▶ **PROVIDED RECORDS**

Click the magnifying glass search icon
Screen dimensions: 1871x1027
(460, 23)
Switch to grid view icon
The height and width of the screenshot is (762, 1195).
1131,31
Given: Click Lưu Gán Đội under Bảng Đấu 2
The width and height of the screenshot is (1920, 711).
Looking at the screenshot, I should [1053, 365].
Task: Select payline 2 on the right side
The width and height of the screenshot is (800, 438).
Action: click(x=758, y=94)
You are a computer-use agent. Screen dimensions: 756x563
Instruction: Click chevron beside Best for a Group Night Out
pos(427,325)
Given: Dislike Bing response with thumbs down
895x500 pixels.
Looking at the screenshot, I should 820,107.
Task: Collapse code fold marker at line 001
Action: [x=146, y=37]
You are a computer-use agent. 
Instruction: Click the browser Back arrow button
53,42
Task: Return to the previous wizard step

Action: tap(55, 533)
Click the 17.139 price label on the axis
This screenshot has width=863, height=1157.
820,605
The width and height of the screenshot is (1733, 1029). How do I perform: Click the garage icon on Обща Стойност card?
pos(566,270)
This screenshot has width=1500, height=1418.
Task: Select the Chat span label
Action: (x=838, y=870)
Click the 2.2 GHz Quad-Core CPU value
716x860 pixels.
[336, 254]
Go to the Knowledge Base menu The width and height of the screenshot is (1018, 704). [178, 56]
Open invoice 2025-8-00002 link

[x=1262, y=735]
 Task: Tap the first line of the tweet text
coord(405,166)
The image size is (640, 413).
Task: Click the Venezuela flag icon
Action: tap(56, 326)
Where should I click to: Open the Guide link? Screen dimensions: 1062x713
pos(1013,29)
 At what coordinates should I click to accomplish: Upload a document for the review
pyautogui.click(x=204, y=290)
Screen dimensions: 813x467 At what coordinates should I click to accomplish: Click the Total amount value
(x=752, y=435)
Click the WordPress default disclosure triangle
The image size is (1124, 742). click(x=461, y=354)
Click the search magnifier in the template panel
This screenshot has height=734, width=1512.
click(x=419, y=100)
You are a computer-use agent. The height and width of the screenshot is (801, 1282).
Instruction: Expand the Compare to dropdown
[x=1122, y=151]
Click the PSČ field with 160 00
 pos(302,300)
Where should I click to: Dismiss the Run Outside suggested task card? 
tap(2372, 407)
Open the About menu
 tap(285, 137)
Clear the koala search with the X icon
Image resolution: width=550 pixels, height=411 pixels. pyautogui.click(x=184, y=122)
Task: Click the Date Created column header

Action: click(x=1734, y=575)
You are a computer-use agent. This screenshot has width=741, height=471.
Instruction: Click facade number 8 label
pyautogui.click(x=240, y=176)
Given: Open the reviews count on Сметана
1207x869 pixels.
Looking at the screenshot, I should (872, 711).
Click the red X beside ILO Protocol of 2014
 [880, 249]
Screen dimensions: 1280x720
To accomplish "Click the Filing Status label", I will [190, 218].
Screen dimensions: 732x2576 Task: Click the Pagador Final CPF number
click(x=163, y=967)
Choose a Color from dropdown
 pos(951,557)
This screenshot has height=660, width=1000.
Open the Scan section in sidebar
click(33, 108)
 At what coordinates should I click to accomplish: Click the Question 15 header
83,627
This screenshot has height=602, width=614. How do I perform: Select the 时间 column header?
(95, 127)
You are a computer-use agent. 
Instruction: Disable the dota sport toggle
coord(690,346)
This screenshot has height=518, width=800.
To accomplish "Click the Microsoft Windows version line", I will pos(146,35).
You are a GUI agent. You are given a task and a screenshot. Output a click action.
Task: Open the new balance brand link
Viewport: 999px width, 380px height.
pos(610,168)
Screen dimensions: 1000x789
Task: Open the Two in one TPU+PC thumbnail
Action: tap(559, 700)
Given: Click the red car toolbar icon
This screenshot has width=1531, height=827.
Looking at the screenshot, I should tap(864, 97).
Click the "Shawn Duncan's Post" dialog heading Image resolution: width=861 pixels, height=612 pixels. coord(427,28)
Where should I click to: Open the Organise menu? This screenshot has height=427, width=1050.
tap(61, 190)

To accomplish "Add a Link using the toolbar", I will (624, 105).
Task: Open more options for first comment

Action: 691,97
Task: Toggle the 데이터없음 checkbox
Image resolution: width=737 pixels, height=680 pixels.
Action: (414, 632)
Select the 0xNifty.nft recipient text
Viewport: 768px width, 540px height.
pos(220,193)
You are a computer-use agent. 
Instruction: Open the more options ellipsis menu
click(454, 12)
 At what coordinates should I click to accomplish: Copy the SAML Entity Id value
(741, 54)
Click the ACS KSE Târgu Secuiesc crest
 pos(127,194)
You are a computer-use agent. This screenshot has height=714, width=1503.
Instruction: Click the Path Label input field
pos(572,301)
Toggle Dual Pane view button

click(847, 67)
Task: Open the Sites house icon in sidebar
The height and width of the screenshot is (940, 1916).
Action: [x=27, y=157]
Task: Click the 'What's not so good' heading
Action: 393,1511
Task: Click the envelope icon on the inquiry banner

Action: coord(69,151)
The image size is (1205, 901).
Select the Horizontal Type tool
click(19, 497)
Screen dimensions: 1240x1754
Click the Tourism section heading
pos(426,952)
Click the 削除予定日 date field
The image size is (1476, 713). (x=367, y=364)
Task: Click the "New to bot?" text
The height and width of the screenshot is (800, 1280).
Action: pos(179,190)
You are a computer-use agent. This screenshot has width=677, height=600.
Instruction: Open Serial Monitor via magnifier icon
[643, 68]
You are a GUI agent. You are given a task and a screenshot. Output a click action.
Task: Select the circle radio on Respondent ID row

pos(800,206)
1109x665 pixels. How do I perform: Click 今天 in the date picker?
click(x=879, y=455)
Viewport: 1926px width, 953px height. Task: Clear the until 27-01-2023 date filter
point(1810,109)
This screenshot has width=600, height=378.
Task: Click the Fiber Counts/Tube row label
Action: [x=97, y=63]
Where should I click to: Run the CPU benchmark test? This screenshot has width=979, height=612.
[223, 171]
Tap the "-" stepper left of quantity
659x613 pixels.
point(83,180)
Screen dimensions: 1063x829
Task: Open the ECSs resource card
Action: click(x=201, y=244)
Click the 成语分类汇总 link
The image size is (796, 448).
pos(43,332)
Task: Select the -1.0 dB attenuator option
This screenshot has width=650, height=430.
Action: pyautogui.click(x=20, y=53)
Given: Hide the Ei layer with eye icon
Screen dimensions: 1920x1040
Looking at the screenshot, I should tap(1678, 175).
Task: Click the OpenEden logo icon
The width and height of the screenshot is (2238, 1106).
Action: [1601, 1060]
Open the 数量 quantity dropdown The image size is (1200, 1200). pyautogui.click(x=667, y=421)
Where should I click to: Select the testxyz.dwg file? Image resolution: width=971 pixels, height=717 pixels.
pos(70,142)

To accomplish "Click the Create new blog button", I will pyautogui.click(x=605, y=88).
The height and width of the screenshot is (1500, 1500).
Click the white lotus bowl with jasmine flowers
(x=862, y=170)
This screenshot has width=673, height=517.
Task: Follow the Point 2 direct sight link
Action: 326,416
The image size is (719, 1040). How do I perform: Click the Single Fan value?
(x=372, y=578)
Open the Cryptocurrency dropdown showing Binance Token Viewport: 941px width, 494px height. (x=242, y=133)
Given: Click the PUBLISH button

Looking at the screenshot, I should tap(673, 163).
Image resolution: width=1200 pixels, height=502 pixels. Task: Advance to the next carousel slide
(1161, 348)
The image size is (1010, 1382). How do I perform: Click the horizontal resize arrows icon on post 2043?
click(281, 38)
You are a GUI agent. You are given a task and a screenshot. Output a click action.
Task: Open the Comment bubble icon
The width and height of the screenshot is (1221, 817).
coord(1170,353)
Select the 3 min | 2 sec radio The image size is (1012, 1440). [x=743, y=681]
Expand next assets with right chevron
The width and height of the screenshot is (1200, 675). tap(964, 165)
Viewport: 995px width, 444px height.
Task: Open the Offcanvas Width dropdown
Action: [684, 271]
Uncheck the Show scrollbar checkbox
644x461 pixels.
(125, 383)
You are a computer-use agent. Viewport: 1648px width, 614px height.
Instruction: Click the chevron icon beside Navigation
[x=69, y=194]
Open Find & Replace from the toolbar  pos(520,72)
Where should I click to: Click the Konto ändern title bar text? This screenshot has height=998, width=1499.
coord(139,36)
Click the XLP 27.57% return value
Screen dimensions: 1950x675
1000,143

▶ **EXERCISE**
Please transcribe exactly the lines above from the line that has "Instruction: Click facade number 8 label" up to and including the line that has "Screen dimensions: 1280x720"; no other line belongs in the answer.

▶ **COMPLETED TASK**
Instruction: Click facade number 8 label
pyautogui.click(x=240, y=176)
Given: Open the reviews count on Сметана
1207x869 pixels.
Looking at the screenshot, I should (872, 711).
Click the red X beside ILO Protocol of 2014
 [880, 249]
Screen dimensions: 1280x720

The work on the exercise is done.